We don’t have to remind Dar that nations cannot have their cake and eat it as well. Either we are for regional integration or we are not.

While Tanzania has not broken any regional or municipal law, and it is within it’s rights to impose such a fee, it should realise that all this flies against the spirit of regional integration.

Two years ago, members of EAC agreed to ease the movement of professionals in the region. Countries such as Rwanda and Kenya scrapped work permit fees and there was hope that the other countries – Burundi, Tanzania, and Uganda – would emulate that gesture.

Rwanda will actually soon be allowing EAC nationals to use their identity cards to enter the country.

But with Tanzania doing the reverse, and imposing a new fee, we wonder whether the spirit of regional integration is still alive.

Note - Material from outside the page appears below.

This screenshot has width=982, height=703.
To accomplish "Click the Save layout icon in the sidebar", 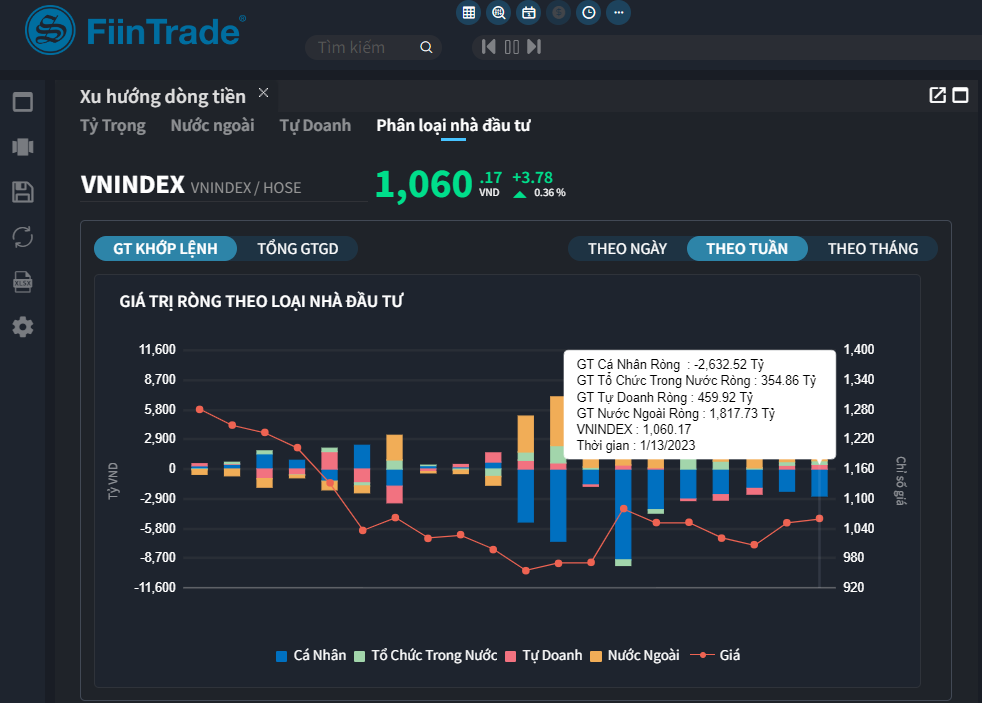I will (x=22, y=193).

And that should be a matter on the agenda when the EAC council of ministers meets in September.

While Tanzania has a right to use national laws to manage immigration matters, and so are other countries, we feel that the hefty increase on work permit fees defeats the very aim of that clause which was to give countries a chance to have some control on their borders.

Tanzania should have emulated Kenya and Rwanda and allowed professionals and businesses set up camp easily. For that is the only way to tap the potential in the region.

We also believe that as the host of the EAC headquarters, Tanzania should be leading from the front and adopting measures that can further the spirit of integration, rather than frustrating other members’ aspirations for non-tariff barriers.

Tanzania should not allow the frustrations of the EAC collapse in 1970s at the altar of ideological differences and political chest-thumbing interfere with the modern-day necessities of regional trade blocks.

The East African Community nations are on the take-off path. Tanzania has discovered immense deposits of gas, while Kenya and Uganda have accelerated search for oil deposits with good results.

If regional countries take advantage of the human capital in Kenya and open up the business potential for the more than 133 million people in the EAC region, then we are looking at a huge market for goods and services.